→ **STUDY TEXT**:

▼▼▼

I'm not sure what you mean. Even slaves get fed.
 
  • #76
Zantra said:
I think those of you complaining should try teaching before you knock it. And I don't mean just tutoring. Teaching a class is trying focus 30 minds on a single task or line of thought, and it's harder than you think. Try it sometime;) And no, I'm not a teacher, but I've taught classes before.
Funny - I spent several years developing curricula, writing manuals, creating course materials, and teaching courses. No, I wasn't teaching HS kids - a much tougher crowd than that. I was hired to teach pulp and paper mill utility operators the physical principles behind the operation of chemical recovery boilers, power boilers, turbine-generator sets, and steam and electrical distribution systems, and (more importantly) the safety issues and procedures relevant to the operation of those systems. Some of my students had over 30 years of experience operating the equipment in question, and some had had at least some relevant training, but many had none, apart from on-the-job peer training, so they knew their job functions by rote and by whatever fundamentals their co-workers and supervisors could pass on. It can be tough to teach experienced adults who haven't had to take a course or put pencil to paper to take quizzes or do in-class assignments for decades. Some were bored, some were anxious about not doing well, some were resentful at having to take training courses covering equipment that they had been operating for years. By the end of the week (most courses were 5 full days) though, even the crustiest old crabs would come up and shake my hand as they were leaving and briefly touch on some principle or procedure that they had picked up in class or understood more fully because of the class. That was good.
 
  • #77
most people wouldn't go into a burning building to save someone then I'm disappointed.
Sorry to hear that.
 
  • #78
Zantra said:
On teaching: Perhaps they are paid reasonably well in most cases nowadays. Do I think they're overpaid? absolutely not. I do agree that competency evaluations and performance related pay would help to motivate and weed our the bad teachers. But even if they're making 50-75k /year I think it's a necessary investment. In any other field that is underserved, increasing pay always attracts more quality candidates- teaching would be no different.

▲▲▲

→ **DATASET CONTENT**:

▼▼▼

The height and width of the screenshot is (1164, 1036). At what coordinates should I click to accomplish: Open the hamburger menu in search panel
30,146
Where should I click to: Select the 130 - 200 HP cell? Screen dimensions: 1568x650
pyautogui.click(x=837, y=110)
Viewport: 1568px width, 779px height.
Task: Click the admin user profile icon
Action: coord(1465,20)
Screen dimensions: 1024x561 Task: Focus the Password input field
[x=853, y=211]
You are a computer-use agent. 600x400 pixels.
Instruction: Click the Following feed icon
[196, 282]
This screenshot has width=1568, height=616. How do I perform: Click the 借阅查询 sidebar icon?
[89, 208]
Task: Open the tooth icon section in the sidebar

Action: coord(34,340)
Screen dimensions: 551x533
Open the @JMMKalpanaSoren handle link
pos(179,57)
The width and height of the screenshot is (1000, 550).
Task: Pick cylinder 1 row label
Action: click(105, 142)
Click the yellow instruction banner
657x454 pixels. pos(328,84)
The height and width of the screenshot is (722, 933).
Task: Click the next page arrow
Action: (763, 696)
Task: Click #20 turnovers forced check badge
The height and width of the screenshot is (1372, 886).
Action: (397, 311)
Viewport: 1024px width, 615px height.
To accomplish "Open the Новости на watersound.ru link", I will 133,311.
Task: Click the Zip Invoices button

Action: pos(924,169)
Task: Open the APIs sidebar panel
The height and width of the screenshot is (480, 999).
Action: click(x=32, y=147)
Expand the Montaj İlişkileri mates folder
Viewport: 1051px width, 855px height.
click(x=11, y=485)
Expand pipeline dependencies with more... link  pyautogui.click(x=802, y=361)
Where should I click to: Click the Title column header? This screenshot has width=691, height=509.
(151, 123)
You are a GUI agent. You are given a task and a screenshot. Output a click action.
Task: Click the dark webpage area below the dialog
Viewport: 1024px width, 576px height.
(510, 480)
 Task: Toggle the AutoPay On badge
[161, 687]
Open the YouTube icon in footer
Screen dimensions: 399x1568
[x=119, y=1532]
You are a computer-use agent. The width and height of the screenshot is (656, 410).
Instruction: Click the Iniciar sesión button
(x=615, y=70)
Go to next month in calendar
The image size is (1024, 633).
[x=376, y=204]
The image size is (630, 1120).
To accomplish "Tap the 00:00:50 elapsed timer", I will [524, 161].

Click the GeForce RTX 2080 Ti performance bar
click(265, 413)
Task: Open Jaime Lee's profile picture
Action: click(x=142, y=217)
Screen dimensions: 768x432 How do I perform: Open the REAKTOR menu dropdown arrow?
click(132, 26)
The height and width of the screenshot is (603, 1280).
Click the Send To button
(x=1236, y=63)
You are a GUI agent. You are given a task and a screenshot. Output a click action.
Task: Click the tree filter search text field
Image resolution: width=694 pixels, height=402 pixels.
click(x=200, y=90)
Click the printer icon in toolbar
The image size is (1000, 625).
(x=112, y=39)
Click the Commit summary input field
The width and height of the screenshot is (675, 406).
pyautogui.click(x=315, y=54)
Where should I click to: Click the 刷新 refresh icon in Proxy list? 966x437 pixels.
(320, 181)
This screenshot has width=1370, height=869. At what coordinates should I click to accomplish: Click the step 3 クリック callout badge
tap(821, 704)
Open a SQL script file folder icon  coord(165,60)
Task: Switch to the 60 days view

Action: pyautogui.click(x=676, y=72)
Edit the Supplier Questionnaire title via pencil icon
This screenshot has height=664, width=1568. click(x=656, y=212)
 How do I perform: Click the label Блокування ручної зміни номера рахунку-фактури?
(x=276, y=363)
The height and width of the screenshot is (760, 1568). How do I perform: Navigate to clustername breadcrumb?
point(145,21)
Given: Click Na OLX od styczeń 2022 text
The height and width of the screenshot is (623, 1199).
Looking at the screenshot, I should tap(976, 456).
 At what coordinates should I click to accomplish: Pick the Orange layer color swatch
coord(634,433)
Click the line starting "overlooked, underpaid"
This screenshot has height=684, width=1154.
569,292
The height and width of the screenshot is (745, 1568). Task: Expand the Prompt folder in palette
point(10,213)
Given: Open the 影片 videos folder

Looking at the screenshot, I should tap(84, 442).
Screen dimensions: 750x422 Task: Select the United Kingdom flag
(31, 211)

▲▲▲

→ **WORK TO COMPLETE**:
1/ Write out the part of the forum thread on teaching that begins at the words "I'm not sure" and stops after the words "taught classes before.".
2/ Answer these questions from the forum thread on teaching, one per line:
(a) In Zantra's first quoted post, how many minds does teaching a class require focusing on a single task?
(b) How many full days did most of the courses for the mill utility operators last?
(c) What yearly pay range does Zantra call a necessary investment?
3/ Continue the forum thread on teaching from its final sentence.
None of the work here requires the entries.

→ **RESPONSES TO THE TASKS**:
1/
I'm not sure what you mean. Even slaves get fed.
 
  • #76
Zantra said:
I think those of you complaining should try teaching before you knock it. And I don't mean just tutoring. Teaching a class is trying focus 30 minds on a single task or line of thought, and it's harder than you think. Try it sometime;) And no, I'm not a teacher, but I've taught classes before.

2/
(a) 30
(b) 5
(c) 50-75k per year

3/
I think those of you complaining should try teaching before you knock it. And I don't mean just tutoring. Teaching a class is trying focus 30 minds on a single task or line of thought, and it's harder than you think. Try it sometime;) And no, I'm not a teacher, but I've taught classes before.
Agreed.

A family member works as a teaching assistant, who works with reading and math to help get some of the slower kids up to speed with the rest of the class. Or the teacher may provide remedial work while the TA monitors the remainder of the class. The students have a variety of capabilities and experiences, which by itself provides a challenge to get them all learning the same material at the same time, i.e. they are ALL supposed to have a similar competency at the end of the school year (at least according the expectations the system/community). Add to that the psychological/emotional issues - children coming to school hungry or without proper clothing because the parents cannot afford food or clothing, or children whose parent is ill, or who loses one parent because of divorce or death - or children coming to school after experiencing physical or psychological abuse, or witnessing one parent beating the other - and the teacher faces a huge challenge. Or how about dealing with children who are bullied or otherwise threatened by their peers?

The requirements to teach the children do not allow for the huge variations in academica ability in addition to the other factors.
 
  • #79
I'm not saying teaching is easy, far from it. Any teaching experiences I have had (and there have been only a few) have been difficult but also rewarding. All I am saying is that although perhaps teachers are not overpaid they are not underpaid either. They get paid more than most people with a 4 year bachelors degree do.